Until recently, I haven't paid much attention to the words of songs. As alluded to earlier, I usually basked in the sentiment of a song, manifested in the melody and some parts of the refrain. The verses of popular songs were always lost on me (Beatles songs excepted, of course), and as such I never really dissected any songs. I never truly understood them, either.

But analysis and attention skills inevitably improve once you're in college, and in the last few years I've examined all my favorite songs, if only to apply them more effectively (and correctly!) to my life. It is in this context that I heard "Closing Time" in my earbuds, and I realized that for this moment, this was the. perfect. song.

The sentiment came to me first, of course. How couldn't it? When you feel some way about something as a kid, it's bound to leave a print on you for a while. But, as I'm no longer a kid (at least, I like to think so), I dove deeper into the lyrics.

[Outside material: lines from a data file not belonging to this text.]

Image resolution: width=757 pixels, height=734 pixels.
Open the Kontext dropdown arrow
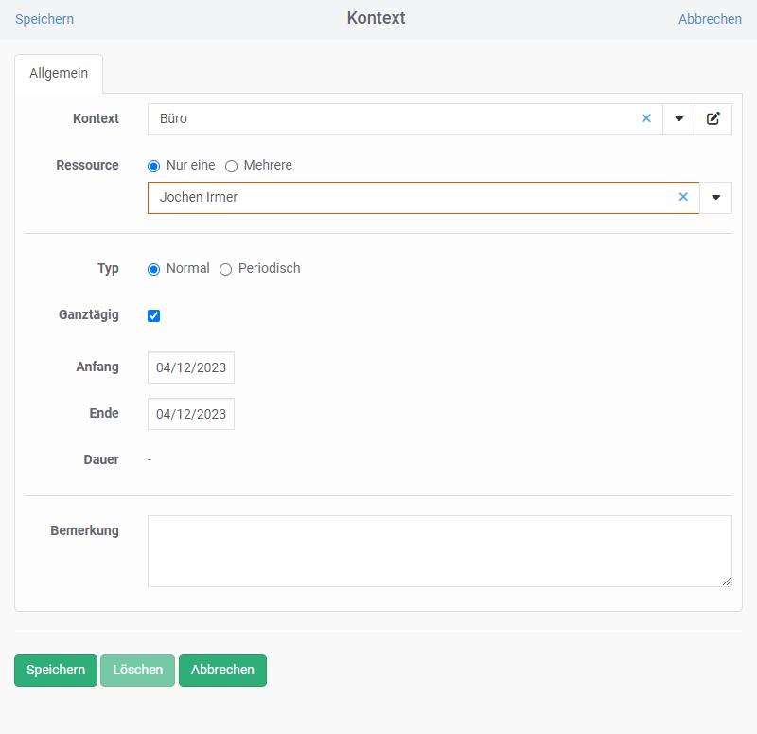pos(678,119)
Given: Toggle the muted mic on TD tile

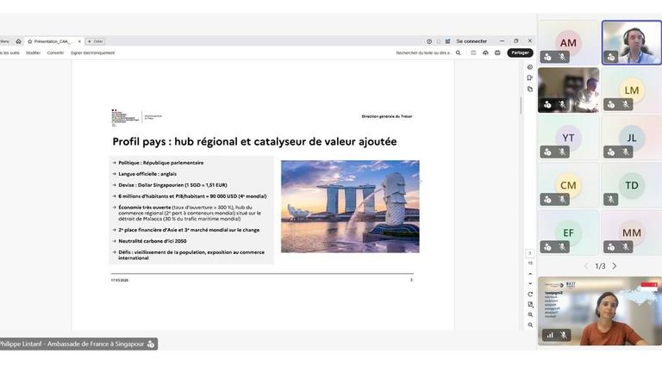Looking at the screenshot, I should (611, 199).
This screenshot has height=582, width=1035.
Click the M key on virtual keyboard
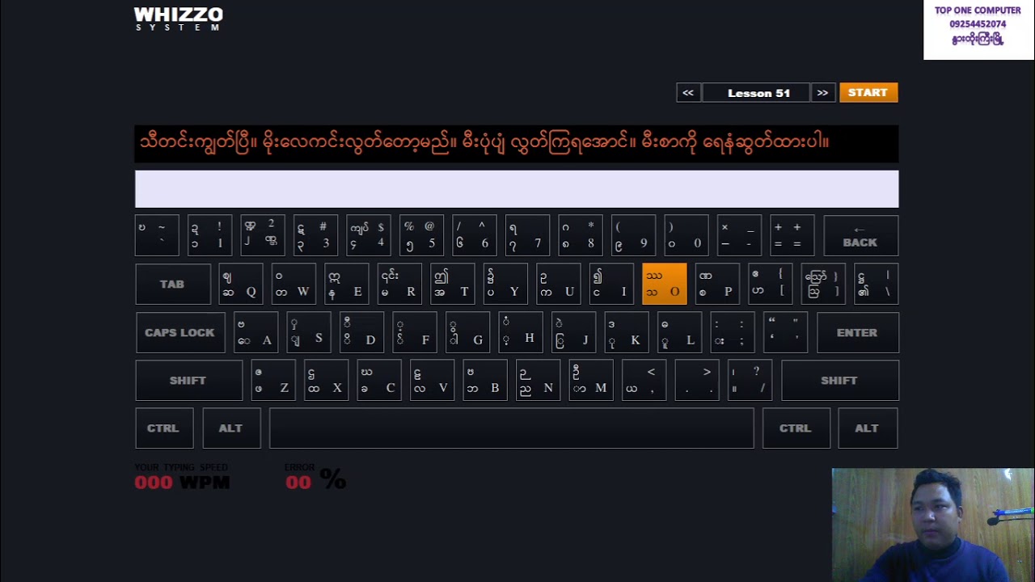[x=591, y=380]
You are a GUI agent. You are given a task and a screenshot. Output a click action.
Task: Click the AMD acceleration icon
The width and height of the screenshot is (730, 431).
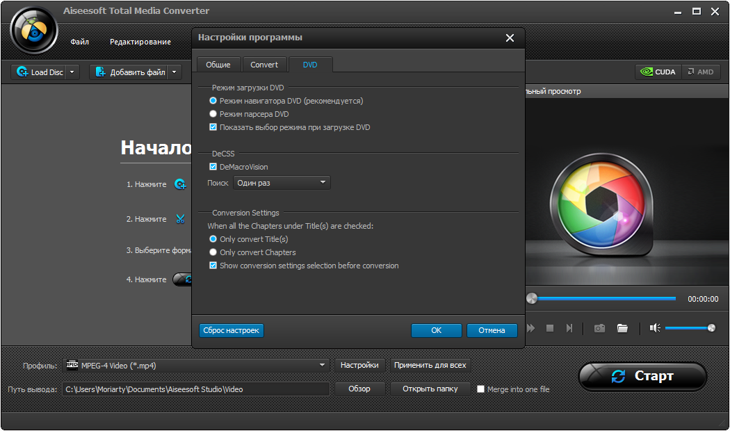[x=700, y=72]
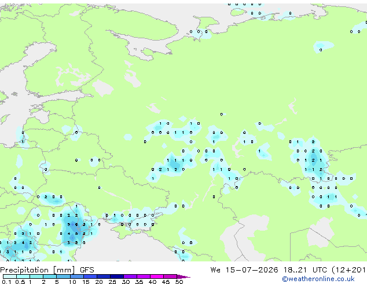This screenshot has width=367, height=284.
Task: Click the '0.1' legend scale number
Action: pos(6,282)
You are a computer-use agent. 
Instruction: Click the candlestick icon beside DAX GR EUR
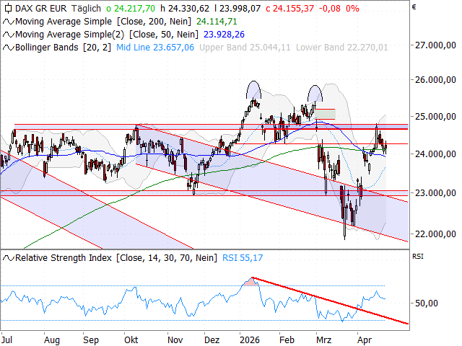8,9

What did I find first? This gem 39 seconds in: "One last call for alcohol, so finish your whiskey or beer." I had my first substantial alcohol here (champagne at celebrations and church wine don't count), and I had two shots out of a bottle of Jack Daniel's to get rid of before returning to my teetotaler ways until my 21st birthday. This is my last call for four months. Oddly coincidental.

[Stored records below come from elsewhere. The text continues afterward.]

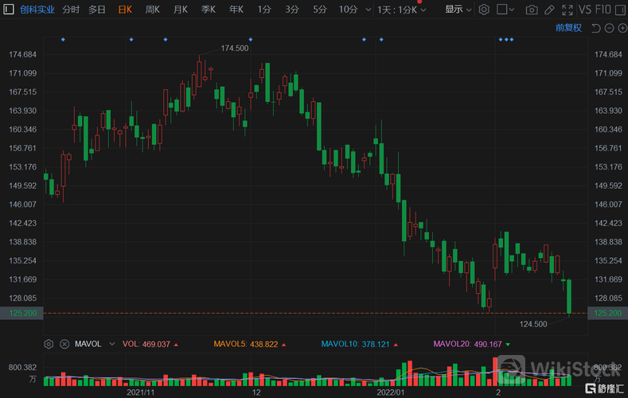Select the drawing pencil tool
Image resolution: width=628 pixels, height=398 pixels.
coord(548,10)
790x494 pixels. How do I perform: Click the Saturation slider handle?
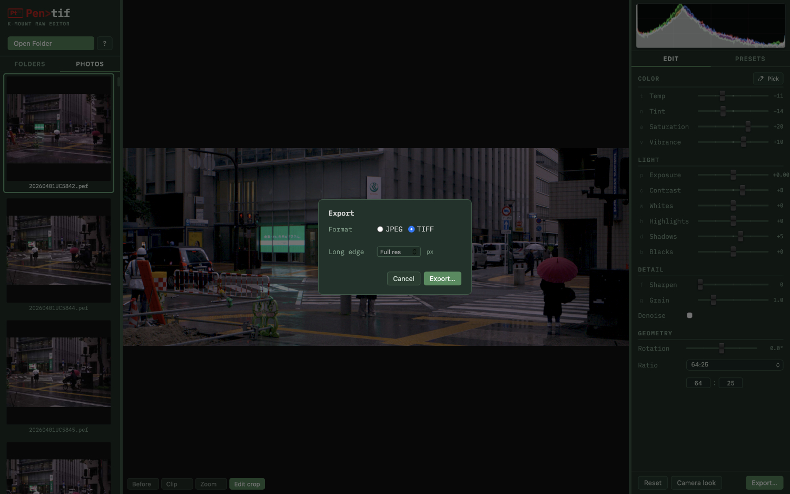(747, 127)
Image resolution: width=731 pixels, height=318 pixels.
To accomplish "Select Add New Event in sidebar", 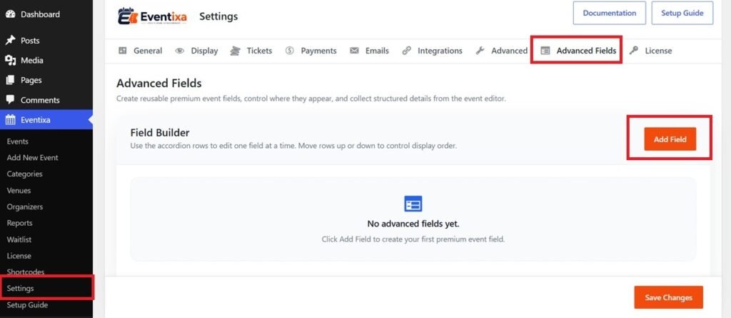I will (x=33, y=158).
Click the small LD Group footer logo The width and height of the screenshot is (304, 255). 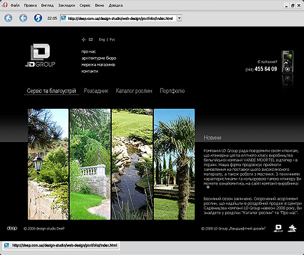pos(278,229)
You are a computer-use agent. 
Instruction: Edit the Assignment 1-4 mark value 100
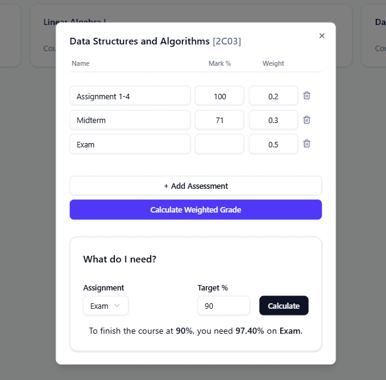(x=219, y=96)
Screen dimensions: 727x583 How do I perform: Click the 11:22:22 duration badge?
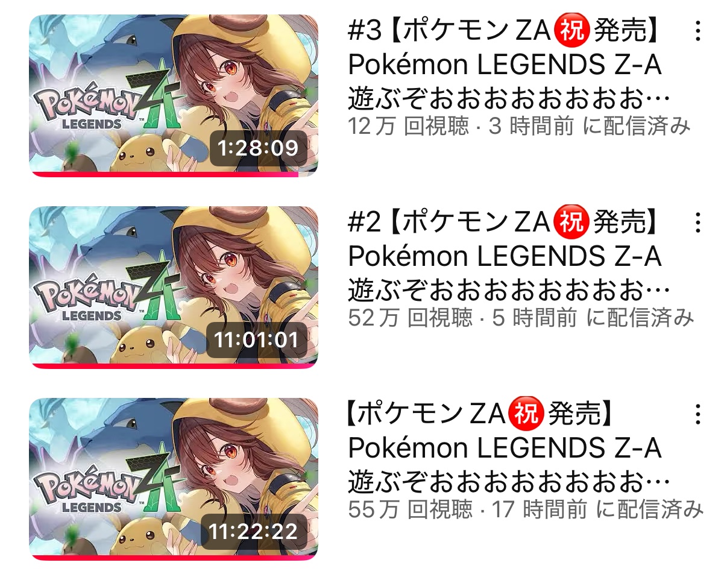[x=254, y=531]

I kept listening, and at 49 seconds I got, "You don't have to go home, but you can't stay here." Again, weirdly appropriate because I have to leave. This one is more complicated, though, because I DO have to go home. Family are expecting me (and I'm expecting to see them!), we're going to Michigan, I have to work, and I'm filming a wedding. In my inability to fully explain that one I set it aside, confident that some other lyric would explain it.

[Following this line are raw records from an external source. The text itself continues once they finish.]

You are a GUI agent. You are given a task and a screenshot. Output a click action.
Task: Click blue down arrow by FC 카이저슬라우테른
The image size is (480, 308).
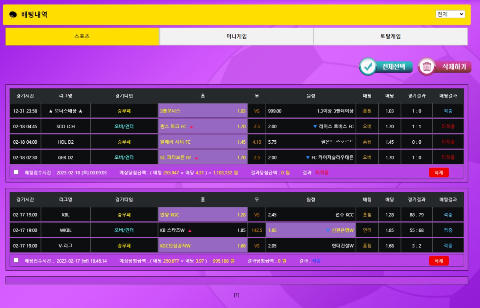(308, 158)
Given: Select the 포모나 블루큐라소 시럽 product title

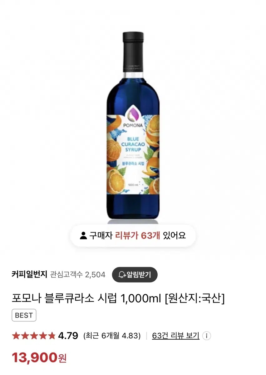Looking at the screenshot, I should click(x=118, y=299).
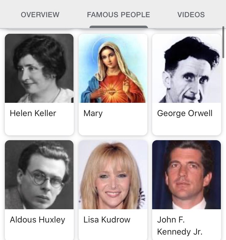The height and width of the screenshot is (240, 226).
Task: Click the vertical scrollbar thumb at right edge
Action: tap(223, 42)
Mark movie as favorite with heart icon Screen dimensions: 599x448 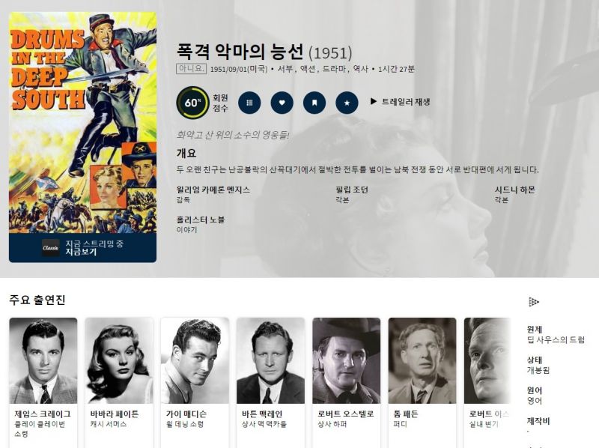pyautogui.click(x=282, y=103)

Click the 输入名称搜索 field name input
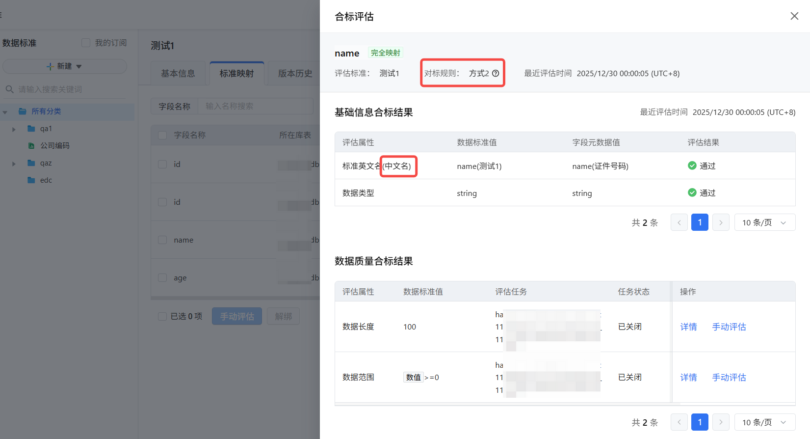click(255, 106)
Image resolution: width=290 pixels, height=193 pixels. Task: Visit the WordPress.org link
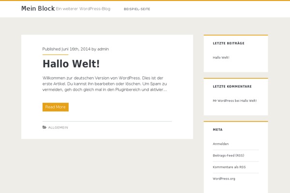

1:21 provided the explanation: "Time for you to go out to the places you will be from." My dinner destination (::darts eyes:: McDonald's) was perfect for this. Even though Ronald and the Golden Arches scream America as loudly as Uncle Sam and baseball, this particular franchise was in London. Get that? LONDON. My third home, after Indy and Bloomington. I can say with pride, "I'm from London." If I can live and work on my own in London, what's gonna stop me from making Madrid, Dublin, or anywhere else in the world a place I will be from?

I pondered on that one for a while, so lyrics passed over me until 1:44: "I hope you have found a friend." Pardon me for being corny (I'm from Indiana, mind you), but I've found more than one. I've found 20 in the student group, seven at the Science Media Centre, and at least three in Dublin. Hope fulfilled, mission accomplished.

I got to the end, and remembering I had missed some lyrics, I started the song again halfway through my walk. I heard, "Open all the doors and let you out into the world." With my time in London, Paris, and Dublin, I can't see how I COULDN'T have let myself out into the world.

"How could this song fit this moment any better?" I thought.

Like this: "Every new beginning comes from some other beginning's end." I see myself as a different person now after eight weeks here: more independent and interdependent, more confident (not that I wasn't confident before), and more understanding of nearly everything, including other people. As such, I don't think it unreasonable to eventually see my life as B.L. and A.B., Before London and anno Brittanica.

I've never had a song fit an experience so well. So, along with The Beatles and Frigg,"Closing Time" will always remind me of London. At least the bittersweet end of it. I'm gonna miss this place.

[You'll notice I didn't analyze the refrain. That's because the answer was easy: I didn't want anyone to take me home to Indy, but I knew who would: Delta Airlines.]